5. Justification for the imposition of the stricter standard, or additional or different responsibilities or requirements. Stricter requirements are not being imposed.

 

FISCAL NOTE ON STATE OR LOCAL GOVERNMENT

 

      1. What units, parts or divisions of state or local government (including cities, counties, fire departments, or school districts) will be impacted by this administrative regulation? The Department for Medicaid Services will be affected by this administrative regulation. Additionally, county-owned hospitals, university hospitals, local health departments, and primary care centers owned by government entities will be affected by this administrative regulation.

      2. Identify each state or federal regulation that requires or authorizes the action taken by the administrative regulation. 42 C.F.R. 438 and this administrative regulation authorizes the action taken by this administrative regulation.

      3. Estimate the effect of this administrative regulation on the expenditures and revenues of a state or local government agency (including cities, counties, fire departments, or school districts) for the first full year the administrative regulation is to be in effect.

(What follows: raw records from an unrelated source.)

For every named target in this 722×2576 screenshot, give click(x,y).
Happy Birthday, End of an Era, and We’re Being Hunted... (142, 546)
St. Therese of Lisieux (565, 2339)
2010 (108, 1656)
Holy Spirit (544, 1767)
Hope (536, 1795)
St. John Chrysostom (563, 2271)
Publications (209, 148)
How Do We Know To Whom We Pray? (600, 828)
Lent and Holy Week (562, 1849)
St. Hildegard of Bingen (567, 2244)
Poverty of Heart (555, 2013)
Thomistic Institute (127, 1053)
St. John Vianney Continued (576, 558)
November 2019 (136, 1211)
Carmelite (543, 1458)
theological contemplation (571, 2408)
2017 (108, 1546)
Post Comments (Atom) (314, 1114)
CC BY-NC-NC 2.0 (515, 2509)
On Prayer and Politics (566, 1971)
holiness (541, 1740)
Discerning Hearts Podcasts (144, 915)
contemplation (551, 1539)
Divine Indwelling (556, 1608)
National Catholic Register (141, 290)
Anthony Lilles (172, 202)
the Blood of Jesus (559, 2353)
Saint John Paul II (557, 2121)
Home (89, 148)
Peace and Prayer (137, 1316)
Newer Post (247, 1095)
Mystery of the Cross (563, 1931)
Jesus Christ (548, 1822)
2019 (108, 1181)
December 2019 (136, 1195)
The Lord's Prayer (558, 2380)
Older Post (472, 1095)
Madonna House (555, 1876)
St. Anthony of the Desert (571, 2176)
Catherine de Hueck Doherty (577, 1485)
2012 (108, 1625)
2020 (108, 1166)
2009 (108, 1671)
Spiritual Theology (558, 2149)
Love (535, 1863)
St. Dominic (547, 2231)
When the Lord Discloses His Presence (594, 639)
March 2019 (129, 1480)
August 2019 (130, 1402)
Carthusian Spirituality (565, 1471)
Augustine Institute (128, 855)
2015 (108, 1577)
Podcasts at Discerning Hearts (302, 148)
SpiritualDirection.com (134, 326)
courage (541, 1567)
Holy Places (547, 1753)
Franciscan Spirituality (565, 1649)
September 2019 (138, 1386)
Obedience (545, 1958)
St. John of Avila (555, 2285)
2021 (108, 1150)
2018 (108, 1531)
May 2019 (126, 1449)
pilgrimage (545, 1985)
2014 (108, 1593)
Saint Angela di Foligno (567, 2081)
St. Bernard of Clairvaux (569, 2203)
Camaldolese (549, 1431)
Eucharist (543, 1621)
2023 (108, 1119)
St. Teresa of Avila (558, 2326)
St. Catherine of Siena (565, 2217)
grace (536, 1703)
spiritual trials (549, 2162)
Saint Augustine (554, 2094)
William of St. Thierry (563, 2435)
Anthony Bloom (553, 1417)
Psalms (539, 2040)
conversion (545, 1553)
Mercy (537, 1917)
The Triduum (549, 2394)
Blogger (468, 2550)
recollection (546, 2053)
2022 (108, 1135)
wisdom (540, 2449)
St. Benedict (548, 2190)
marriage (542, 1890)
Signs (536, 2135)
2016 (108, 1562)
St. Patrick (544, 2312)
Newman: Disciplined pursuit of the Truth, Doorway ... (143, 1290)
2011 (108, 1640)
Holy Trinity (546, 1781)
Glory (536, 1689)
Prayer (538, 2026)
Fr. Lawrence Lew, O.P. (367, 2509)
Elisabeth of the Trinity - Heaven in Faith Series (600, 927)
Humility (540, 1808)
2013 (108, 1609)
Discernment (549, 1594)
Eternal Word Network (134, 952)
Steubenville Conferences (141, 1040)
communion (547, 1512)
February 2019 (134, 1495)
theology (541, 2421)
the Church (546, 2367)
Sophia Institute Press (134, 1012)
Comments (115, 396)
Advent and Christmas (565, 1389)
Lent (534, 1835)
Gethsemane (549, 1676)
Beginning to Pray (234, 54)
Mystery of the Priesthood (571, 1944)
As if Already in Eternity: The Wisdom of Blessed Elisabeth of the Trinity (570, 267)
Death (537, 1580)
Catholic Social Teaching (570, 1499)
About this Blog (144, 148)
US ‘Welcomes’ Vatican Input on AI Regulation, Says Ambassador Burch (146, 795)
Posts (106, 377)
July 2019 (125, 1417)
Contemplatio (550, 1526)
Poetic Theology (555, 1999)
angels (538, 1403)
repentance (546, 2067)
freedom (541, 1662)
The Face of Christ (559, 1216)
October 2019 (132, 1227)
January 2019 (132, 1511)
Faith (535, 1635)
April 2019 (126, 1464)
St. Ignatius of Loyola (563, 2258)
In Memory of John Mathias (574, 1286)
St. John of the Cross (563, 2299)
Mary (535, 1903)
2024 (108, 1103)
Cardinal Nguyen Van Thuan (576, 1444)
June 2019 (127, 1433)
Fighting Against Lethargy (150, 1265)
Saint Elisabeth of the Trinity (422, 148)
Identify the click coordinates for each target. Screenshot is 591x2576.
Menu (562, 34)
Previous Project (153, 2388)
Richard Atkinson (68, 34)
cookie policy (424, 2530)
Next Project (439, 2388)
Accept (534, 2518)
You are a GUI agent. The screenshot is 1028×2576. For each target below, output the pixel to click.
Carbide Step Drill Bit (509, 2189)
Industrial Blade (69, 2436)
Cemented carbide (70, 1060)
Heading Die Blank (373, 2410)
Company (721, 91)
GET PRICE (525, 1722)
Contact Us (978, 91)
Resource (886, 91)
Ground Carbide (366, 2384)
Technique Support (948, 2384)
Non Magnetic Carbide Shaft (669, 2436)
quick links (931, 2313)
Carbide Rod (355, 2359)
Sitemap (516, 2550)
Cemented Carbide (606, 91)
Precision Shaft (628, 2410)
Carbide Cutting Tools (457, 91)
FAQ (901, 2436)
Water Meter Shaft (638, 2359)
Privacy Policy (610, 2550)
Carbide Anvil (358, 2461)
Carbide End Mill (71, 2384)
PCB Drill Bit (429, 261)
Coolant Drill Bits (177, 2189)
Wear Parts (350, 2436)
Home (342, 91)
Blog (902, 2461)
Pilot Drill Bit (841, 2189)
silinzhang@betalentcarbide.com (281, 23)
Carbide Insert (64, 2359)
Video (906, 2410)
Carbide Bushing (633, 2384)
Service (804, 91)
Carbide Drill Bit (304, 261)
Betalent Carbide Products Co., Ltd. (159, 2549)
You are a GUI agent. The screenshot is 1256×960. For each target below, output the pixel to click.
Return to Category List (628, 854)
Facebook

      (a) How much revenue will this administrative regulation generate for the state or local government (including cities, counties, fire departments, or school districts) for the first year? None.

      (b) How much revenue will this administrative regulation generate for the state or local government (including cities, counties, fire departments, or school districts) for subsequent years? None.

      (c) How much will it cost to administer this program for the first year? No cost is necessary to implement this amended administrative regulation. DMS’s projected managed care expenditures for SFY 2013 are $3,198,870,633.

      (d) How much will it cost to administer this program for subsequent years? No cost is necessary to implement this amended administrative regulation. DMS’s projected managed care expenditures for SFY 2014 are $3,303,448,347.

      Note: If specific dollar estimates cannot be determined, provide a brief narrative to explain the fiscal impact of the administrative regulation.